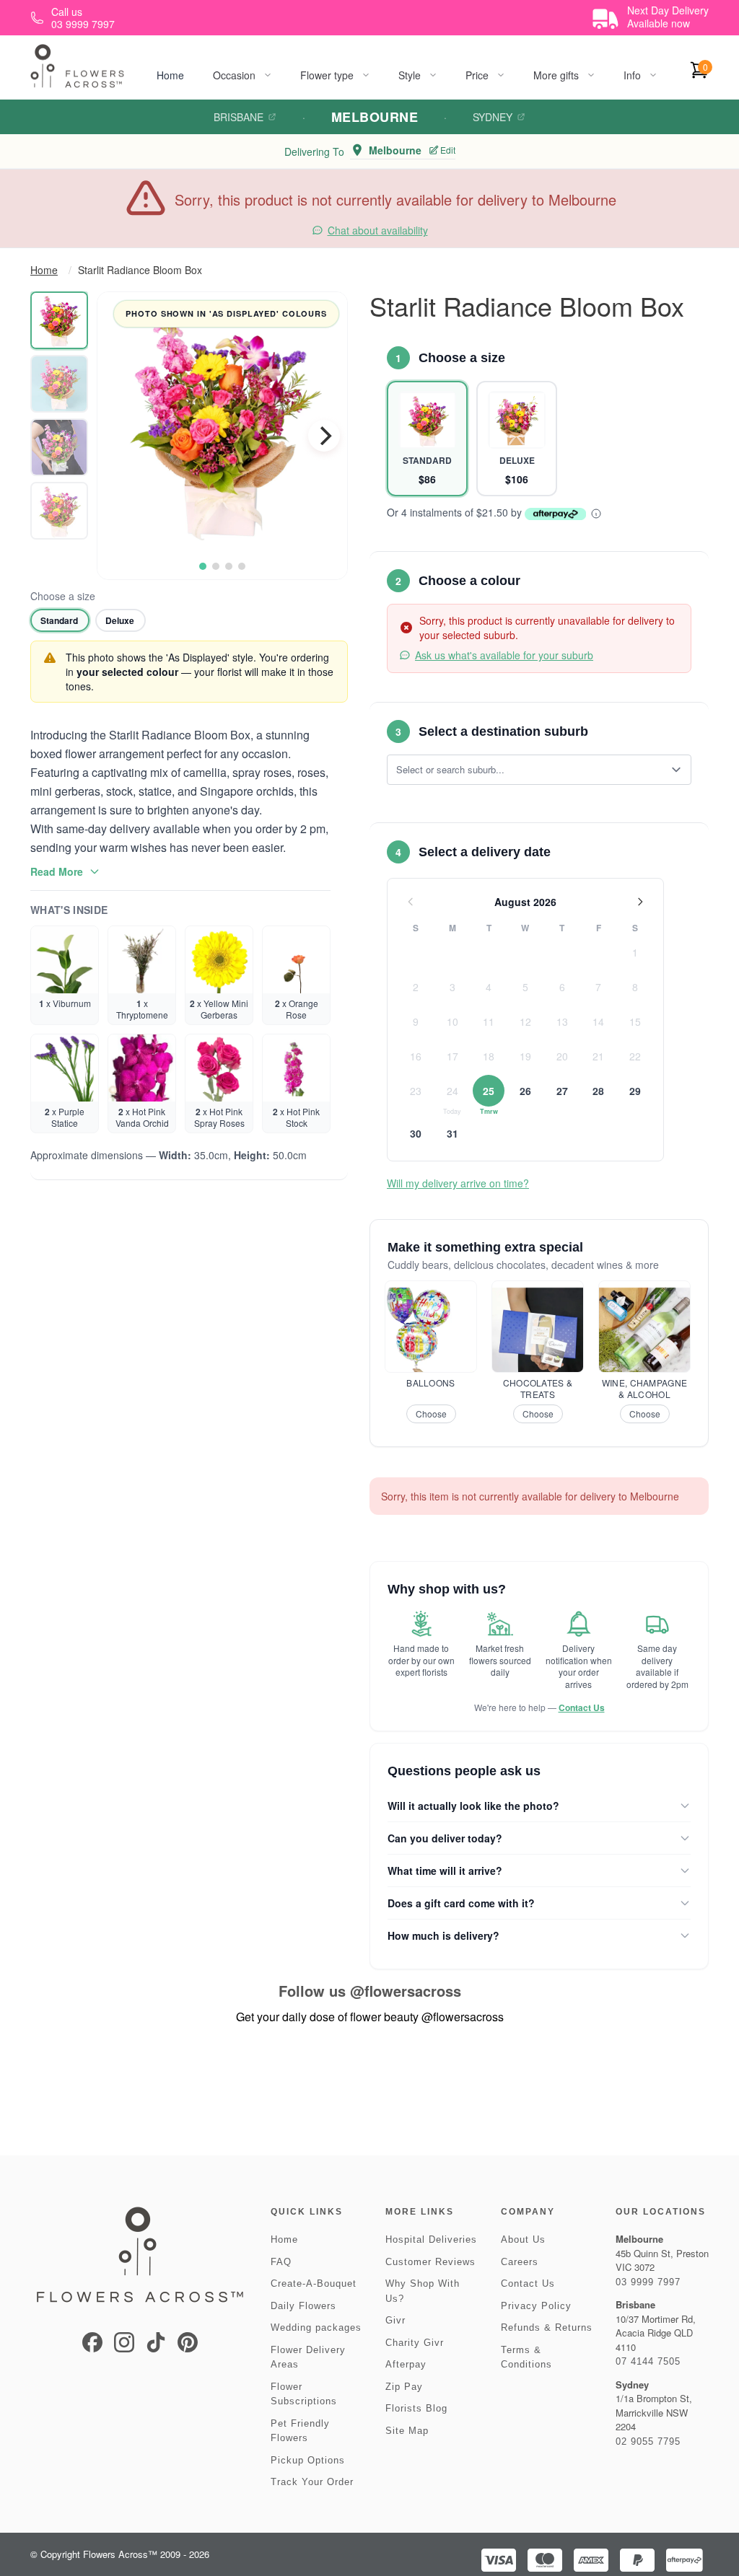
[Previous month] (410, 901)
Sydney (492, 117)
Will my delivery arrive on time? (458, 1183)
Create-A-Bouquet (314, 2283)
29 (635, 1090)
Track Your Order (312, 2481)
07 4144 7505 (648, 2361)
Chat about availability (378, 230)
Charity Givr (414, 2342)
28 (598, 1090)
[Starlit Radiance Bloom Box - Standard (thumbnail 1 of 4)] (59, 320)
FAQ (281, 2261)
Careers (519, 2261)
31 (452, 1133)
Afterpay (406, 2364)
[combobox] (529, 769)
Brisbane (238, 117)
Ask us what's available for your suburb (504, 655)
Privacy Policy (536, 2305)
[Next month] (640, 901)
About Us (523, 2239)
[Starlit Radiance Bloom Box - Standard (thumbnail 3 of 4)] (59, 447)
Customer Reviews (430, 2261)
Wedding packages (316, 2327)
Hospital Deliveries (431, 2239)
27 (562, 1090)
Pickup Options (308, 2460)
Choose (431, 1413)
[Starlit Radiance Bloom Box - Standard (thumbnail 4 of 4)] (59, 511)
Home (170, 75)
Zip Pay (404, 2386)
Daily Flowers (303, 2305)
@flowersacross (405, 1990)
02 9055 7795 (648, 2441)
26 (525, 1090)
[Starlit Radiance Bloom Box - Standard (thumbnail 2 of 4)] (59, 384)
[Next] (324, 436)
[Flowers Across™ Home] (77, 66)
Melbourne (374, 116)
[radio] (59, 620)
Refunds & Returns (546, 2327)
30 (415, 1133)
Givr (395, 2320)
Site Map (407, 2430)
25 (488, 1090)
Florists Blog (416, 2408)
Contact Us (582, 1707)
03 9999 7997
__________________________________________________
**Exercise aim**
Leaving every picture out, write out exactly the lines from the beginning of the listing above to the line with "FAQ (281, 2261)", inclusive.

**Answer area**
[Previous month] (410, 901)
Sydney (492, 117)
Will my delivery arrive on time? (458, 1183)
Create-A-Bouquet (314, 2283)
29 (635, 1090)
Track Your Order (312, 2481)
07 4144 7505 (648, 2361)
Chat about availability (378, 230)
Charity Givr (414, 2342)
28 (598, 1090)
[Starlit Radiance Bloom Box - Standard (thumbnail 1 of 4)] (59, 320)
FAQ (281, 2261)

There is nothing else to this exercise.